Publication Date

2-27-2024

Document Type

Student Project

First Advisor

Zeek, Kathy

Degree Name

B.S. (Bachelor of Science)

Department

Department of English

Abstract

Scouting has been a huge part of my life. I’ve been in the program more years than I have out of it. I am not unique. Scouting has been a huge part of millions of lives for over a century, but times have changed. Throughout the essay I explore questions about what scouting means to me, contrasting the negative experiences that so many others have gone through. Beyond the abuse, scouting has been around a very long time so it may be time to ask: has Scouting been left behind in our developing world or is this society exactly the environment Scouting was made for? Scouting has had declining membership for the past few decades, and some think it should stay that way. They argue we should leave scouting’s cultural predation, power tripping leaders, and antiquated views on sexuality where those views belong, in the past. Others lament scouting’s slow tragic death, arguing its moral instruction is essential for training boys how to live in any time or place.

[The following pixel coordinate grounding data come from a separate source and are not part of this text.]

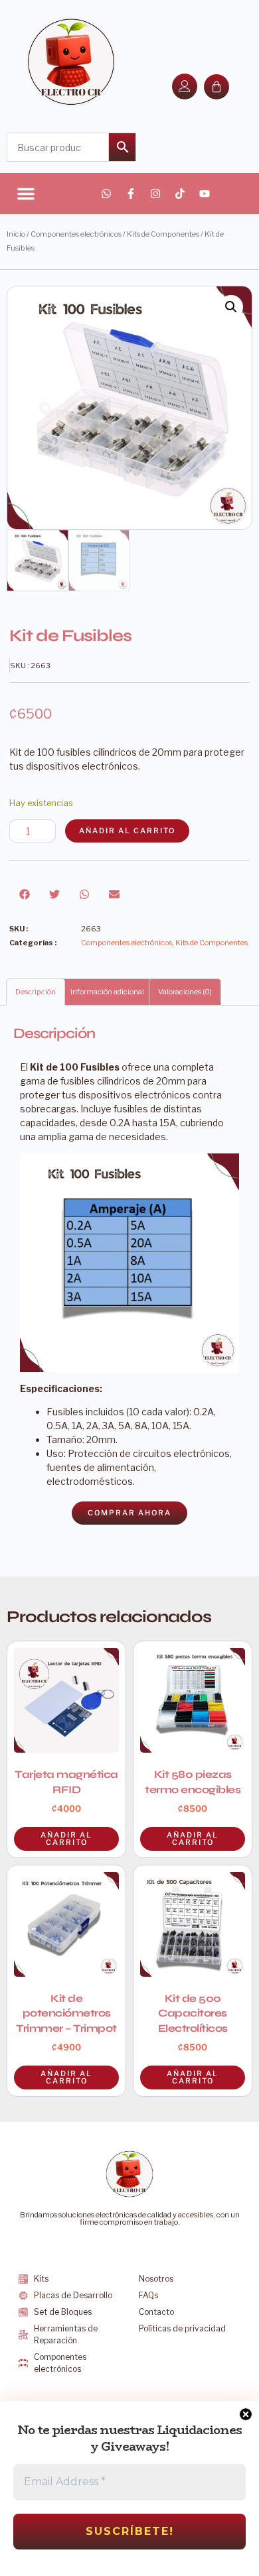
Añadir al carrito (127, 830)
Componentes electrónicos (76, 234)
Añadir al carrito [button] (192, 1838)
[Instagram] (155, 193)
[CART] (216, 86)
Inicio (16, 234)
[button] (26, 193)
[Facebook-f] (130, 193)
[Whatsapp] (106, 193)
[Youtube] (204, 193)
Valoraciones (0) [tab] (185, 991)
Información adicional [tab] (107, 991)
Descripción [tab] (35, 991)
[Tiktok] (180, 193)
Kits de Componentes (163, 234)
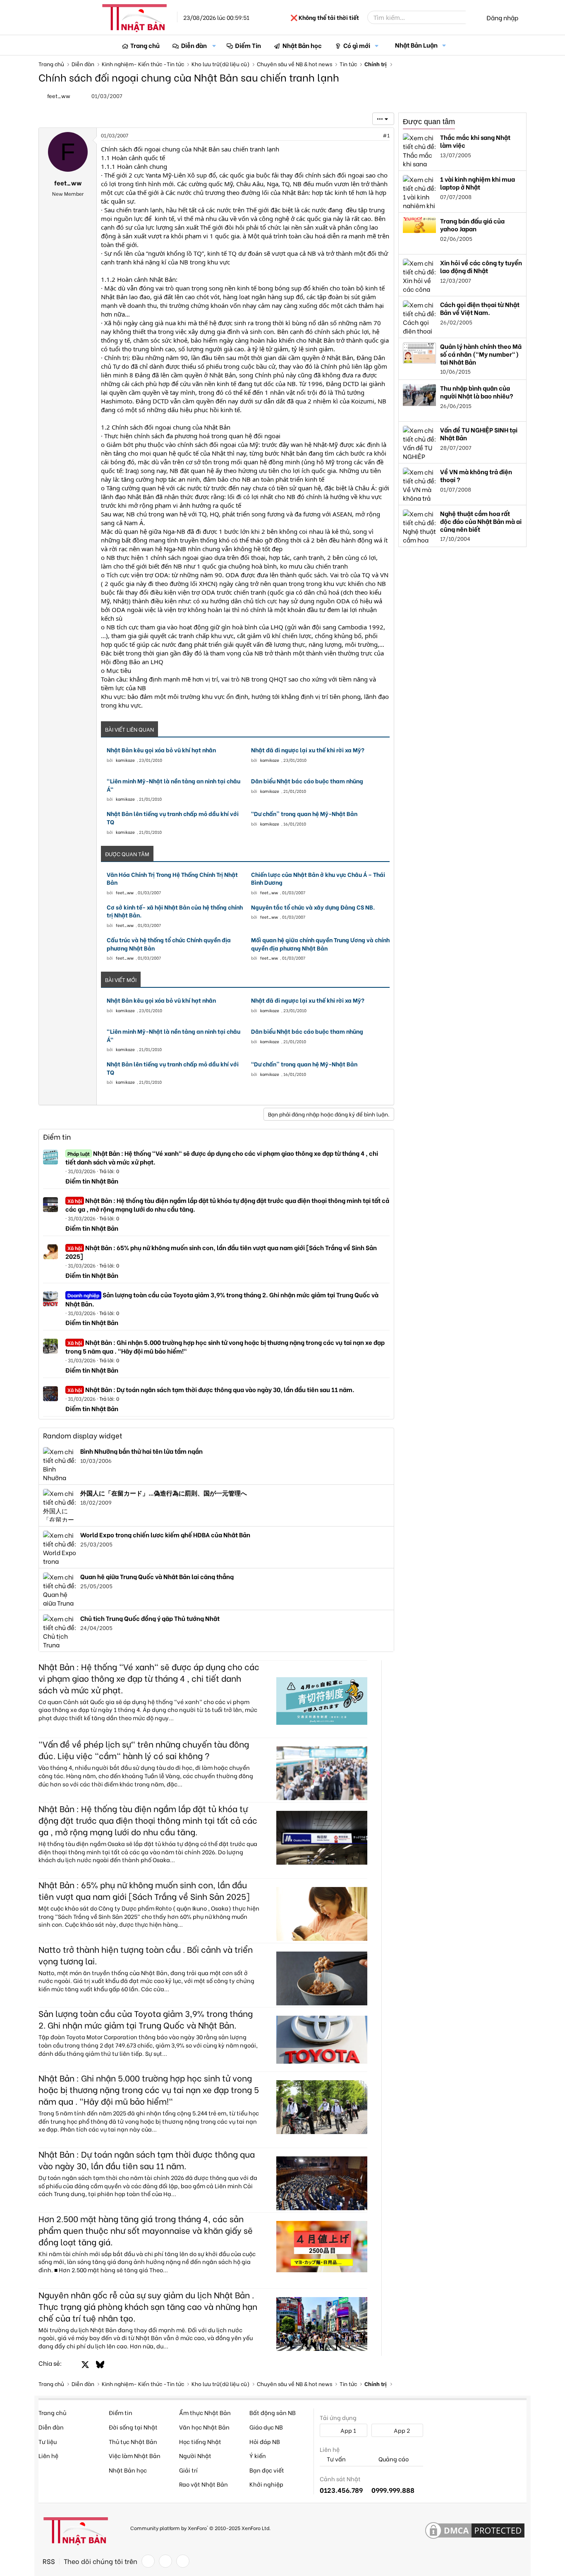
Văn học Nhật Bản (204, 2426)
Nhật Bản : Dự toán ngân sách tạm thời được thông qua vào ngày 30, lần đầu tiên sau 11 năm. (210, 1389)
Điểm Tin (248, 45)
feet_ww (58, 95)
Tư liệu (47, 2441)
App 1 (347, 2430)
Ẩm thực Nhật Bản (205, 2412)
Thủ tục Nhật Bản (133, 2441)
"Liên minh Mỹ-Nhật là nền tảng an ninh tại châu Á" (173, 785)
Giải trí (188, 2470)
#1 (386, 135)
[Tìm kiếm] (471, 17)
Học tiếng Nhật (200, 2441)
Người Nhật (195, 2455)
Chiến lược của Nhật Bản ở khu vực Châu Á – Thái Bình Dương (318, 878)
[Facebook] (148, 2561)
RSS (49, 2561)
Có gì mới (356, 45)
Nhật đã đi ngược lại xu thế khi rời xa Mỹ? (307, 750)
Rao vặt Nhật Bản (203, 2484)
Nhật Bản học (302, 45)
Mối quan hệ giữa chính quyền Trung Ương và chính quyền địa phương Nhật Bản (320, 944)
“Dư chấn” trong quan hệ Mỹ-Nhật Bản (304, 813)
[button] (214, 45)
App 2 (401, 2430)
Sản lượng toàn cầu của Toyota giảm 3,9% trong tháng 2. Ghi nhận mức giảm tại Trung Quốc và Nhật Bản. (221, 1299)
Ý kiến (257, 2455)
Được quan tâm (429, 122)
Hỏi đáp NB (264, 2441)
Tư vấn (336, 2459)
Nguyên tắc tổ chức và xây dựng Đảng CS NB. (313, 907)
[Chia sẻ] (368, 135)
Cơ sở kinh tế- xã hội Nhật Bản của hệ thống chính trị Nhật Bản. (175, 911)
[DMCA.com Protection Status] (475, 2531)
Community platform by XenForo (200, 2528)
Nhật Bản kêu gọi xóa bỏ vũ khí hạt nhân (161, 750)
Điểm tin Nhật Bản (91, 1180)
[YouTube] (182, 2561)
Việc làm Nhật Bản (134, 2455)
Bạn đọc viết (266, 2470)
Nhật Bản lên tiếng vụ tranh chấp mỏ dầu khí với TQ (173, 817)
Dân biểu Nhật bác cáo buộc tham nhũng (307, 781)
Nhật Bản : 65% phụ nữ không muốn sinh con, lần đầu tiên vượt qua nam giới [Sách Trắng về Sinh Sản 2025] (221, 1251)
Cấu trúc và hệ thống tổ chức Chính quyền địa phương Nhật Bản (169, 944)
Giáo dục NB (266, 2426)
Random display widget (82, 1435)
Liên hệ (48, 2455)
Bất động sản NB (272, 2412)
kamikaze (125, 760)
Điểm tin (57, 1136)
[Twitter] (165, 2561)
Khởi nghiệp (266, 2484)
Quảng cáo (393, 2459)
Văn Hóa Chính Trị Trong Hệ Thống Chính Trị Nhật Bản (172, 878)
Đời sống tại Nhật (133, 2426)
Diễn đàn (194, 45)
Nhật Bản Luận (416, 44)
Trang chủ (145, 45)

In this essay I wanted to explore how that death affects me as a scout and scouting’s place in the moral makeup of American youth. As a part of this process I compared the historical ideals of scouting and why it was initially supported and then tie that to modern concerns about boyhood. Those concerns are not found only in the parents of children today, but the children themselves. Young people, including children, aren’t happy about it being forced inside either.